## START

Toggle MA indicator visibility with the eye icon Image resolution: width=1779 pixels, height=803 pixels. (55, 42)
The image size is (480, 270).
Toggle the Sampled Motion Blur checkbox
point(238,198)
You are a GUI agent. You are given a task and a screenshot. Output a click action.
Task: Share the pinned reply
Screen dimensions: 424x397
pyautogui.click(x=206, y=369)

## END
## START

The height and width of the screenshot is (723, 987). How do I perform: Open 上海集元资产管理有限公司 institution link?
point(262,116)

## END

_Directions for this task:_ Turn the rows from the line with "The height and" up to and including the line with "point(262,116)" into a numbered list, leaving out any blank lines.

_Problem solution:_
1. The height and width of the screenshot is (723, 987). How do I perform: Open 上海集元资产管理有限公司 institution link?
2. point(262,116)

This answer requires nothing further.